Sen. Elizabeth Warren, a Democratic candidate for president, took aim at the Federal Communications Commission (FCC) this week over the makeup of an advisory committee she calls “stacked with corporate insiders.” In a letter last month, the senator also highlighted some questionable advice offered by the committee, which appears antithetical to the security interests of the nation’s communications networks.
Citing a report published on June 10 by journalist Andrea Peterson, formerly of the Project On Government Oversight (POGO), Warren demanded that FCC Chairman Ajit Pai explain why the agency’s Communications Security, Reliability and Interoperability Council (CSRIC) was almost 70 percent comprised of members representing industry interests.
Since March 2011, when cybersecurity officially became part of the group’s mission, there have been four iterations of the council. Each of those times, more than half of its members represented private sector interests, either as a direct employee of a for-profit company or via affiliation with an industry trade group, according to POGO’s analysis of its membership.

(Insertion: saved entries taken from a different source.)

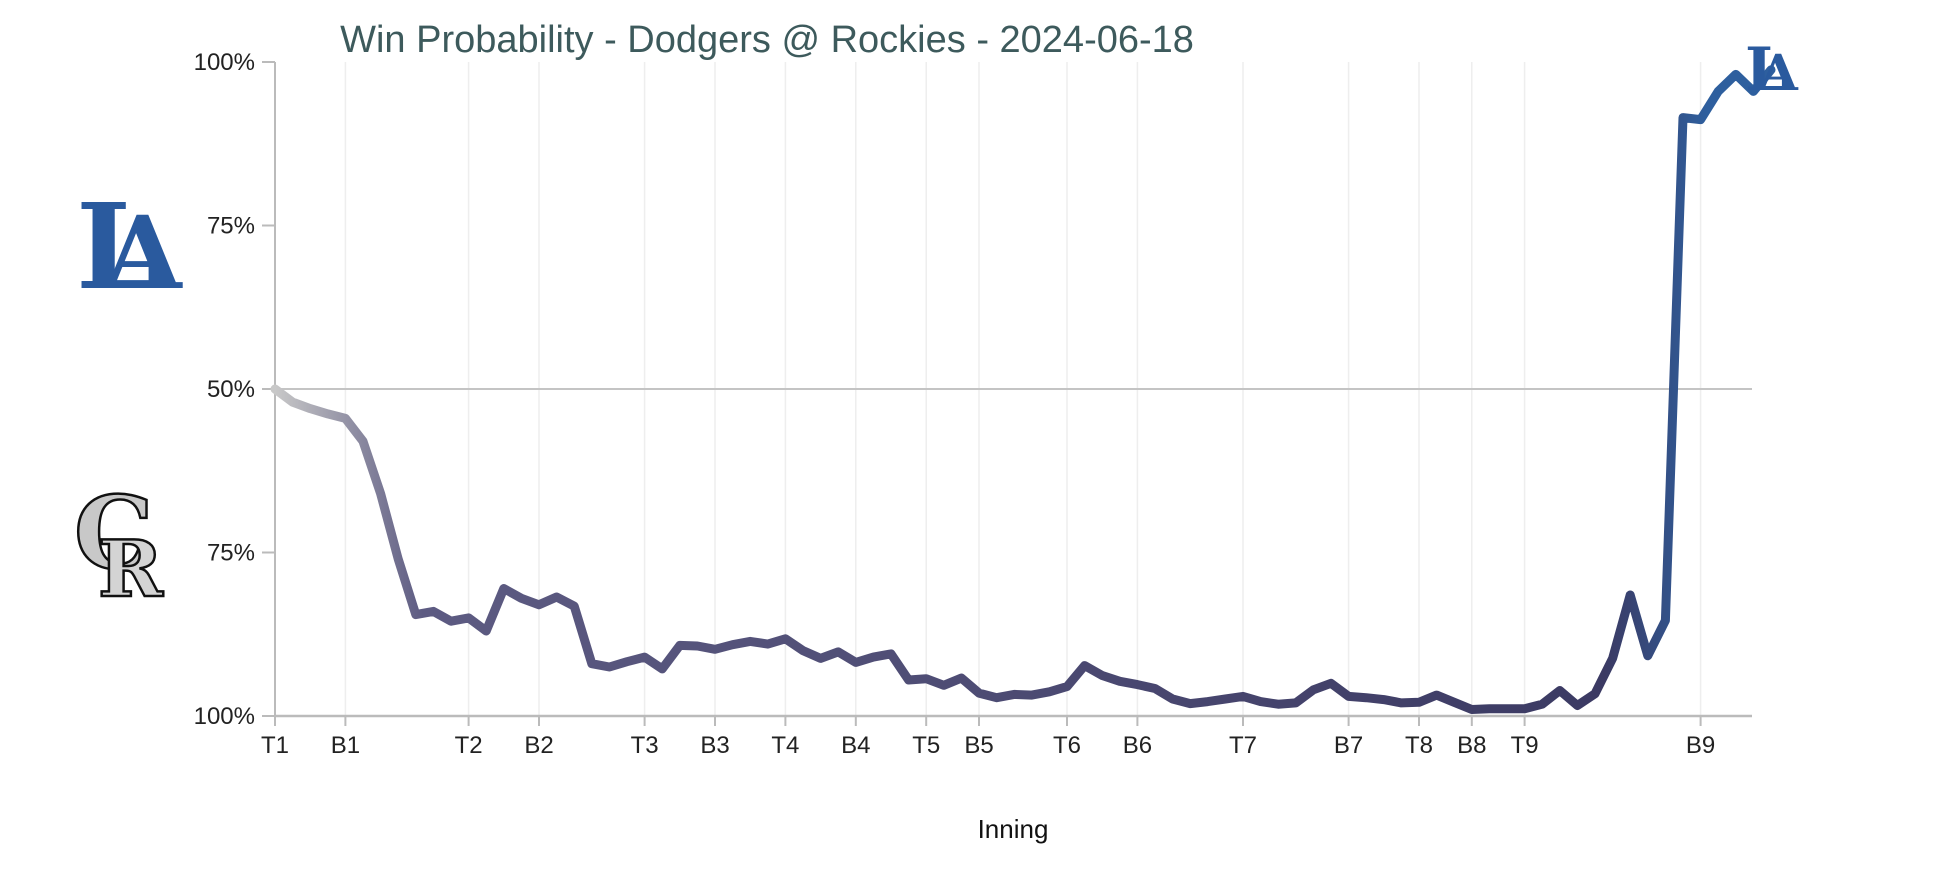  I want to click on x-axis-title: Inning, so click(1014, 829).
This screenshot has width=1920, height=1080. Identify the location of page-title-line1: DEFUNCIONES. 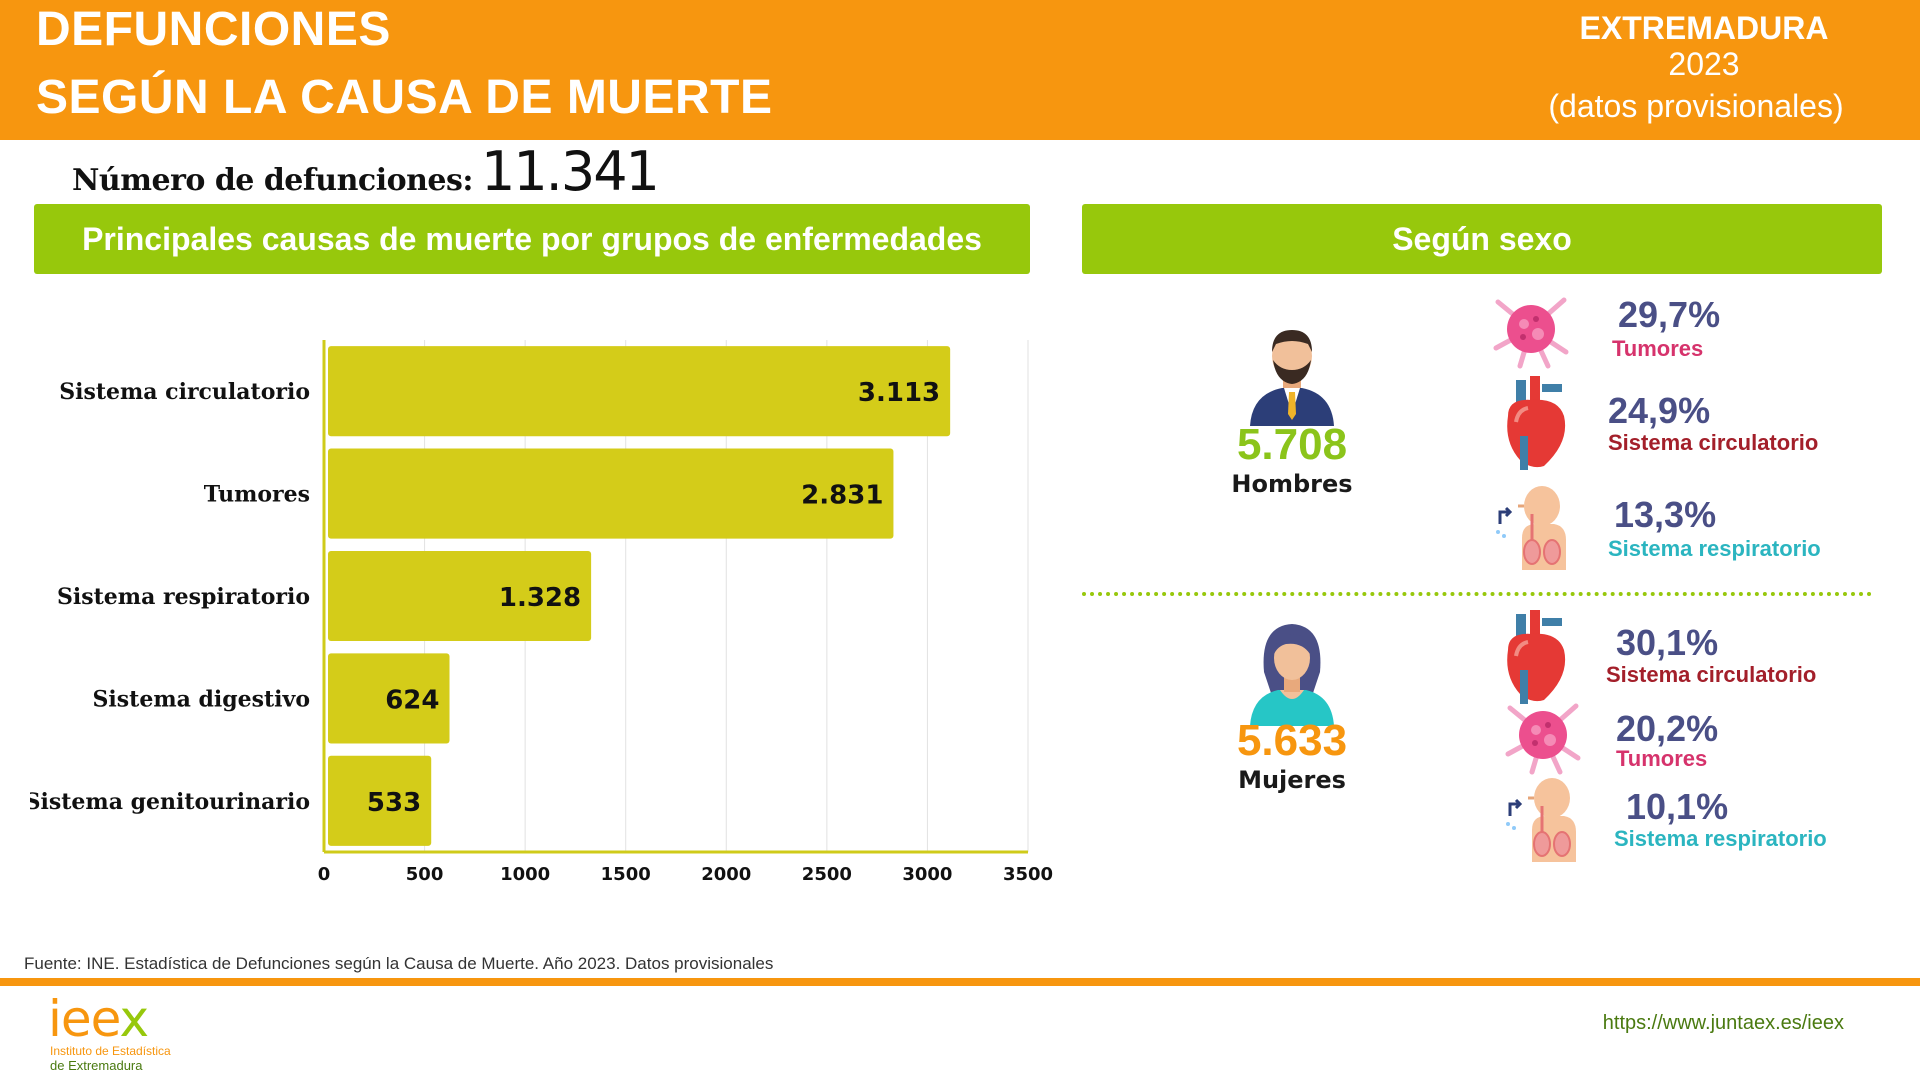
(214, 30).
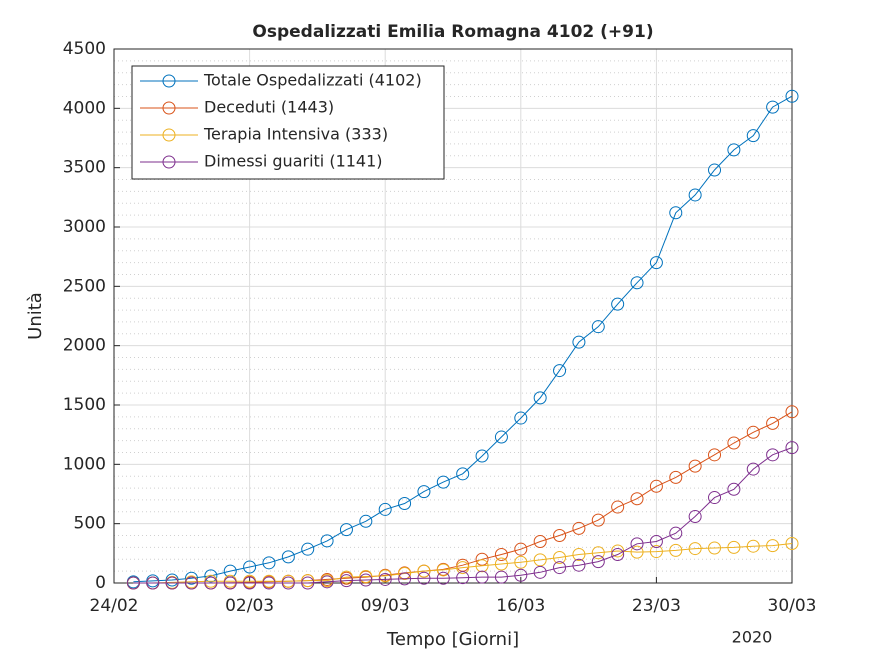 The image size is (875, 660). What do you see at coordinates (386, 606) in the screenshot?
I see `x-tick-label: 09/03` at bounding box center [386, 606].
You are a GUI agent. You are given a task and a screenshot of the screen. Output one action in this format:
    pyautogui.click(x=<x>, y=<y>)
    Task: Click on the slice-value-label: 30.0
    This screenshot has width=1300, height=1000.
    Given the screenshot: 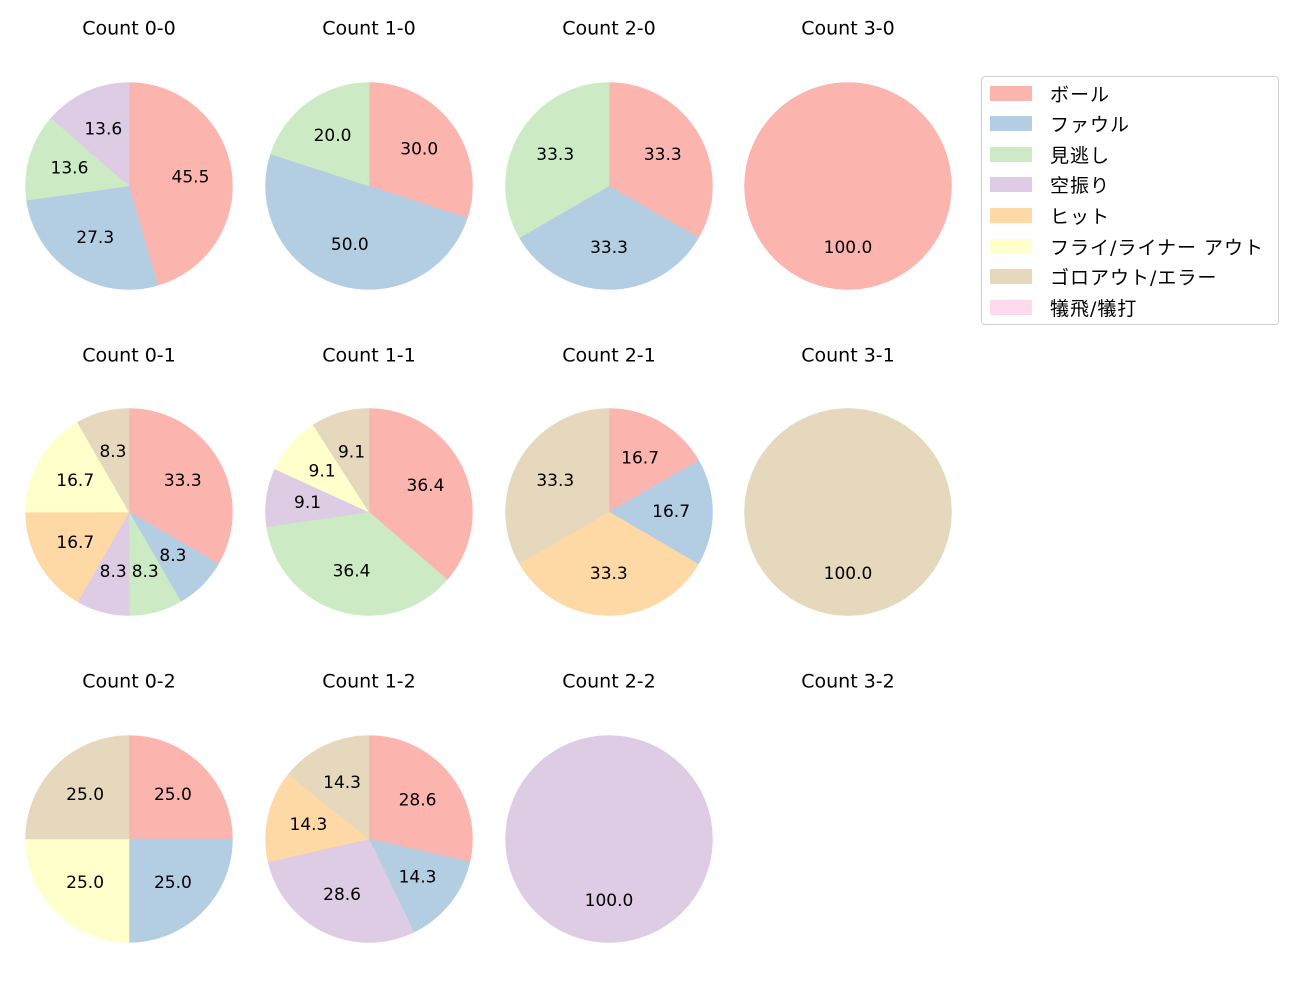 What is the action you would take?
    pyautogui.click(x=419, y=149)
    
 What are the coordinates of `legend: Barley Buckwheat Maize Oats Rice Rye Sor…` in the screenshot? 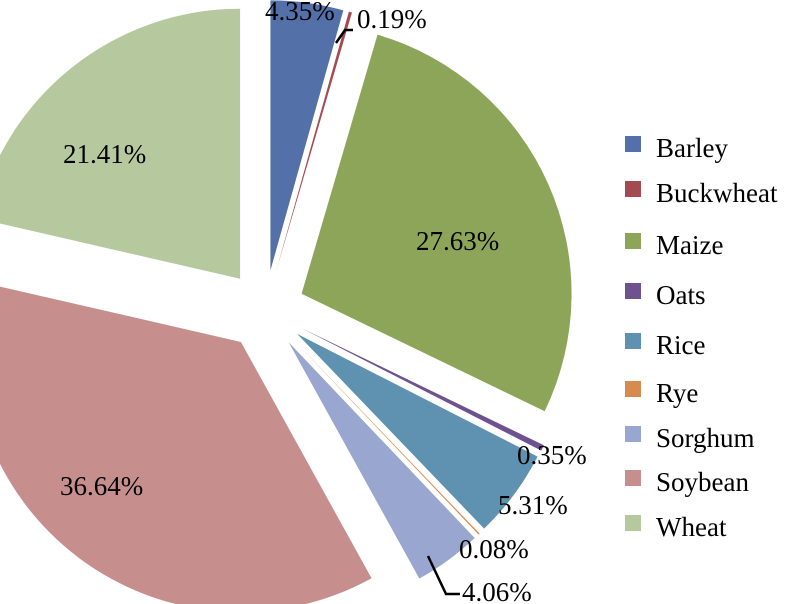 It's located at (702, 338).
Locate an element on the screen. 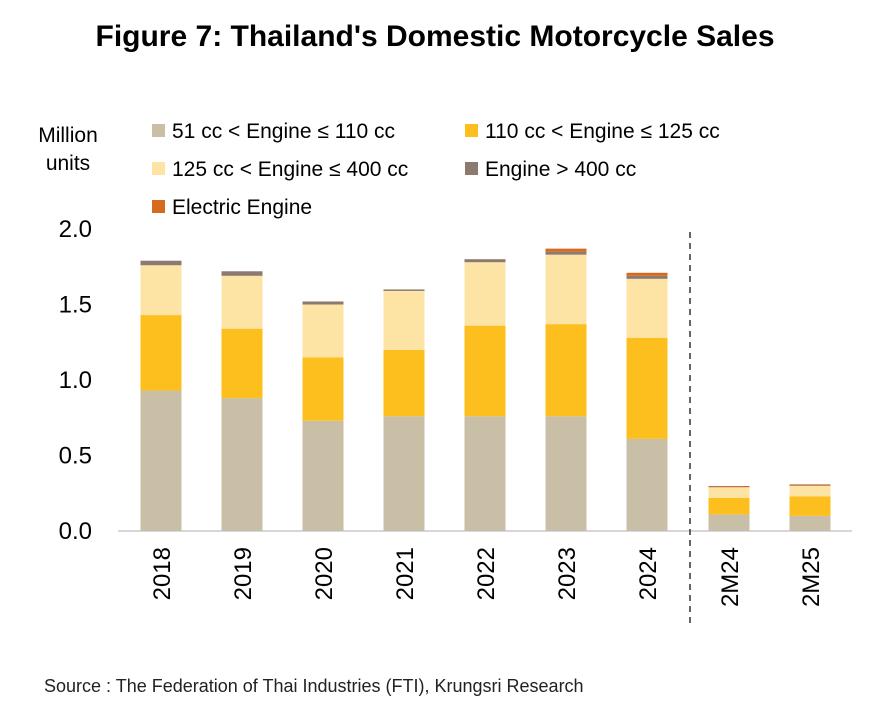  x-tick-label: 2023 is located at coordinates (568, 574).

According to FCC records, as of this year, all but a single person on the 22-member council represents the interests of corporations, industry trade groups, or the government itself. “This is the definition of corruption,” Warren said in a tweet, “industry members writing the rules to benefit themselves & their rich friends.”
The FCC announced plans in April to recharter CSRIC, the goal of which is to “promote the security, reliability, and resiliency of the Nation’s communications systems.”
Nominations for new members were due no later than May 8, according to an FCC public notice, which states that the seventh iteration of the council would meet for the first time in June. However, there’s no indication this happened. The FCC’s website contains no information about new members and no further details about CSRIC’s rechartering.
Gizmodo reached out to the FCC and to CSRIC’s designated spokesperson by email and phone on Tuesday but received no response.
In a letter to Chairman Pai on June 27, Warren and Representative Pramila Jayapal, Democrat of Washington, requested information regarding the “extent to which [CSRIC] may be inappropriately dominated by industry insiders.”
The lawmakers said the industry personnel on the council, which includes a T-Mobile senior vice president and the CEO of the nation’s largest broadband industry trade association, have recommended policies that are “directly in line with the wishes of the companies from which the members are drawn.”
The lawmakers cited, for example, the council’s recommendation in 2015, when Democrats controlled the FCC, that commitments to follow the cybersecurity best-practices established by the National Institute of Standards and Technology (NIST) be voluntary, rather than mandatory. The panel similarly opposed mandatory requirements for telecommunications companies to address security concerns related to Signaling System 7, which has allowed criminal hackers to read text messages, listen to phone calls, and track the locations of mobile devices.
“Having the FCC’s policy-making process rely on input from individuals employed by, or affiliated with, the corporations that it is tasked with overseeing is the very definition of regulatory capture,” the lawmakers wrote. “The FCC should be working on behalf of the American consumers, not giant telecommunications companies.”
Pai’s FCC is notorious on Capitol Hill for ignoring information requests from Congress (not to mention from his own colleagues). As Gizmodo recently reported, Pai has even refused to respond to a request to clarify comments he made during an oversight hearing, in which he appeared to repeatedly lie about withholding documents from Democratic commissioners.
Warren and Jayapal said they expect the FCC to respond to their request by July 12. The odds of that happening, though, are slim at best.